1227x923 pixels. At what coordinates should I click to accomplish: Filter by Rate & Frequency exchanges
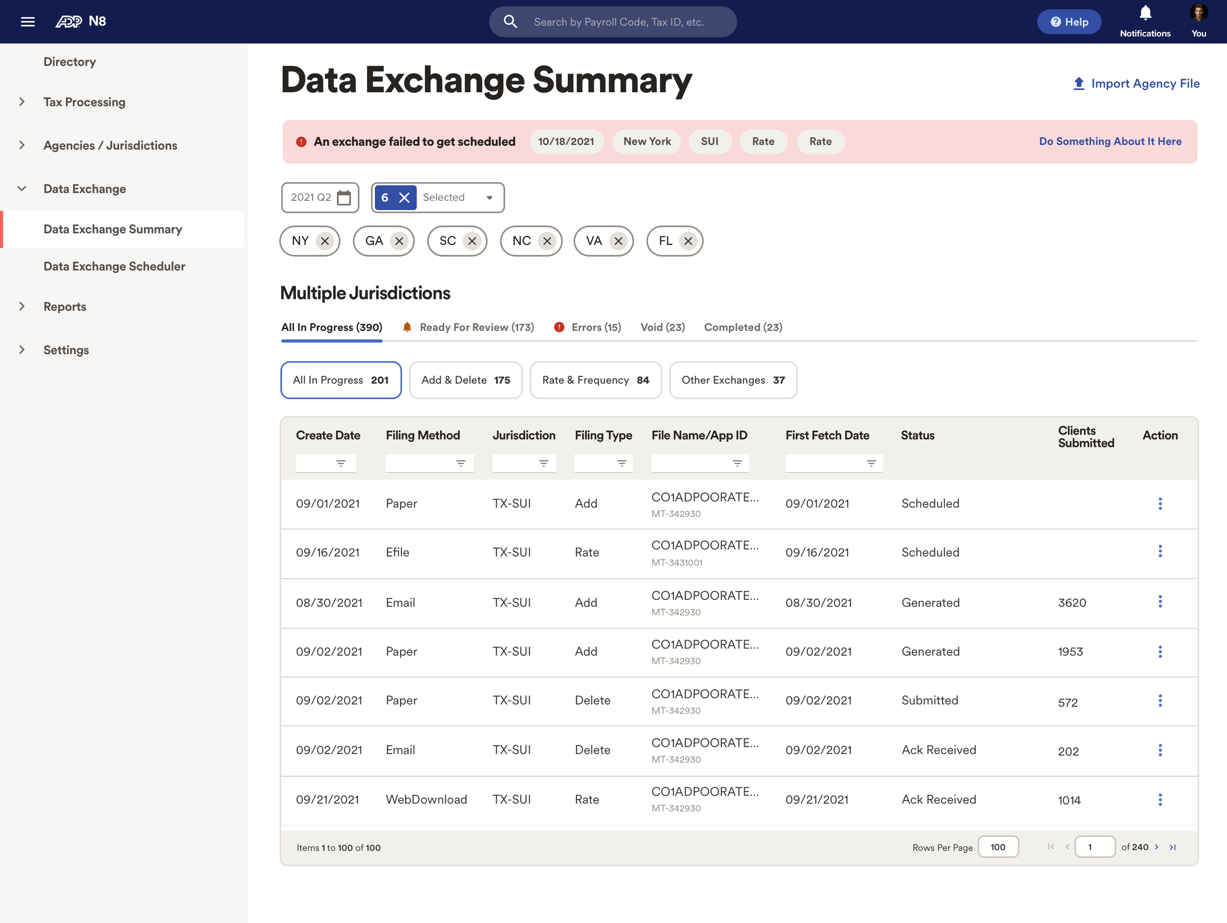click(595, 380)
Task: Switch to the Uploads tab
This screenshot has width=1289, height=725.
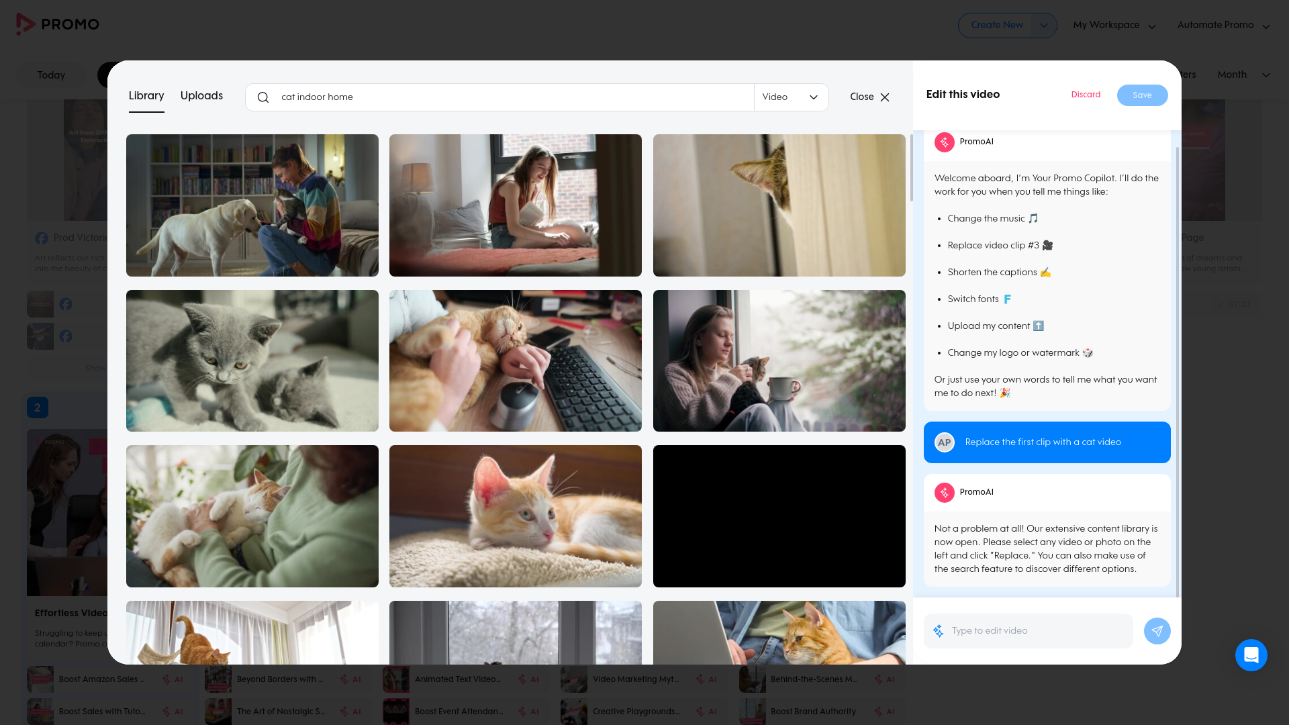Action: click(x=201, y=96)
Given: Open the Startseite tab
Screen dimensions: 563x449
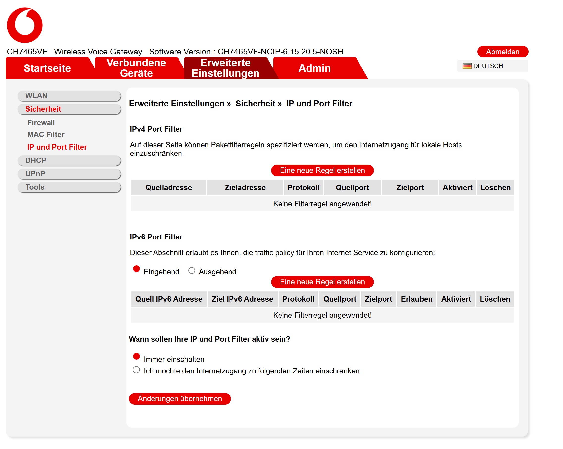Looking at the screenshot, I should coord(47,68).
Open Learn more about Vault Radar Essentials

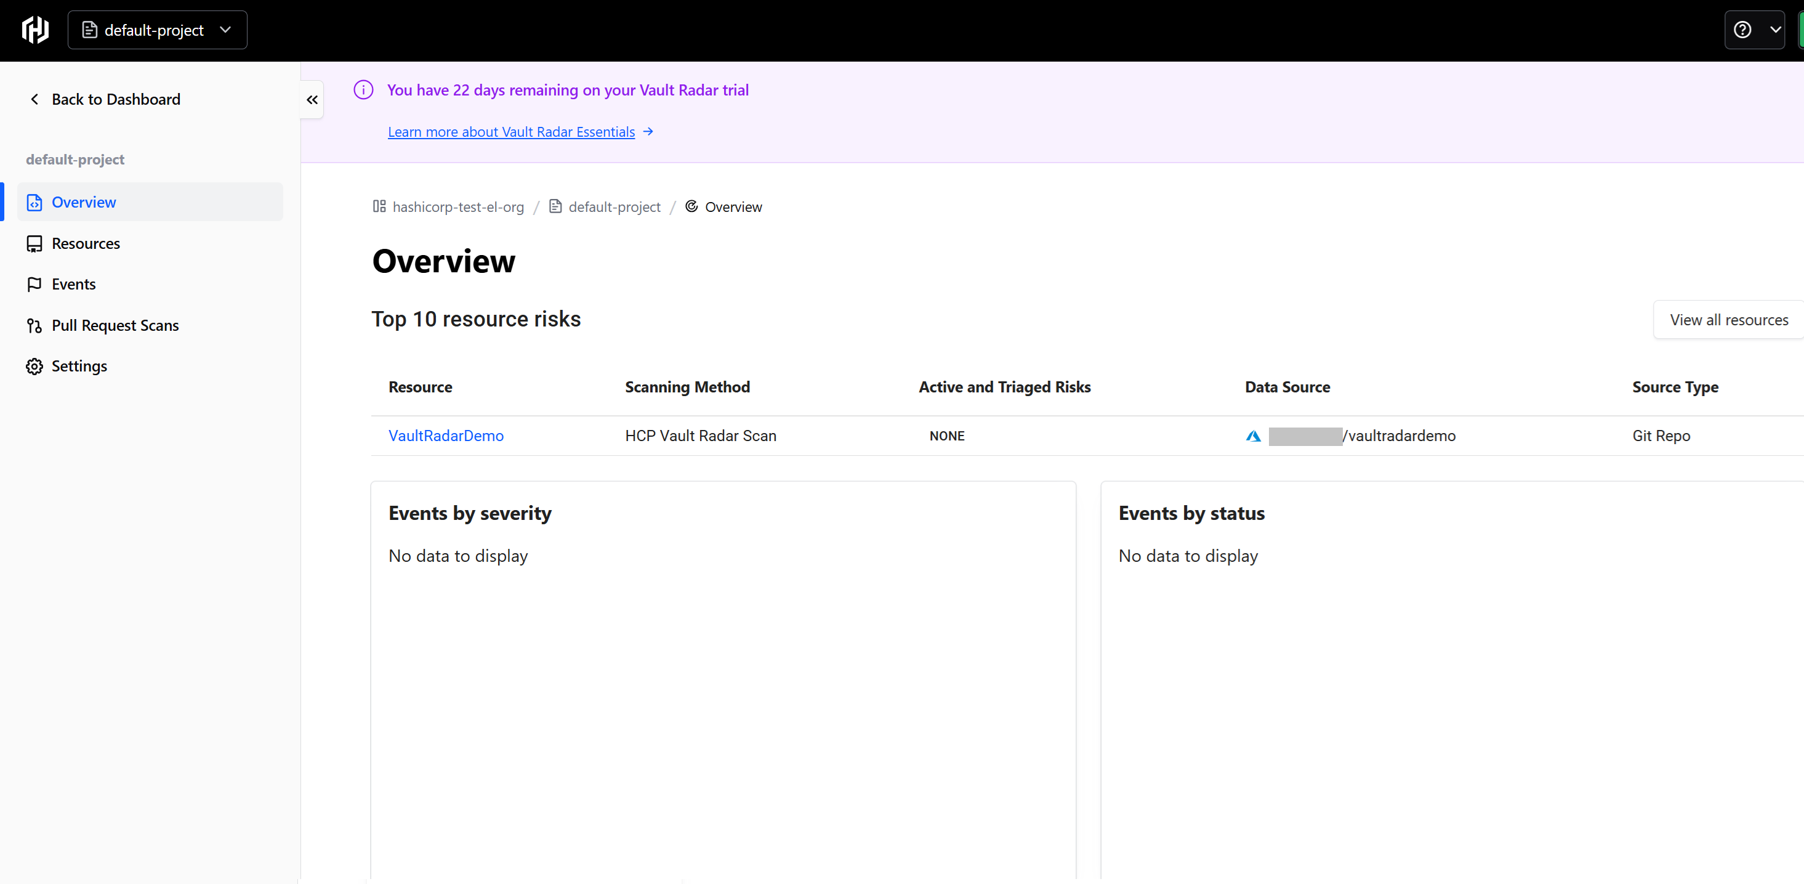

§ **Prompt**
Please write every line above out exactly as given, except for any pictures.

§ **Exercise response**
1227x923 pixels. At what coordinates should I click to accomplish: Filter by Rate & Frequency exchanges
click(595, 380)
Task: Switch to the Uploads tab
This screenshot has width=1289, height=725.
Action: click(x=201, y=96)
Given: Open the Startseite tab
Screen dimensions: 563x449
Looking at the screenshot, I should coord(47,68).
Open Learn more about Vault Radar Essentials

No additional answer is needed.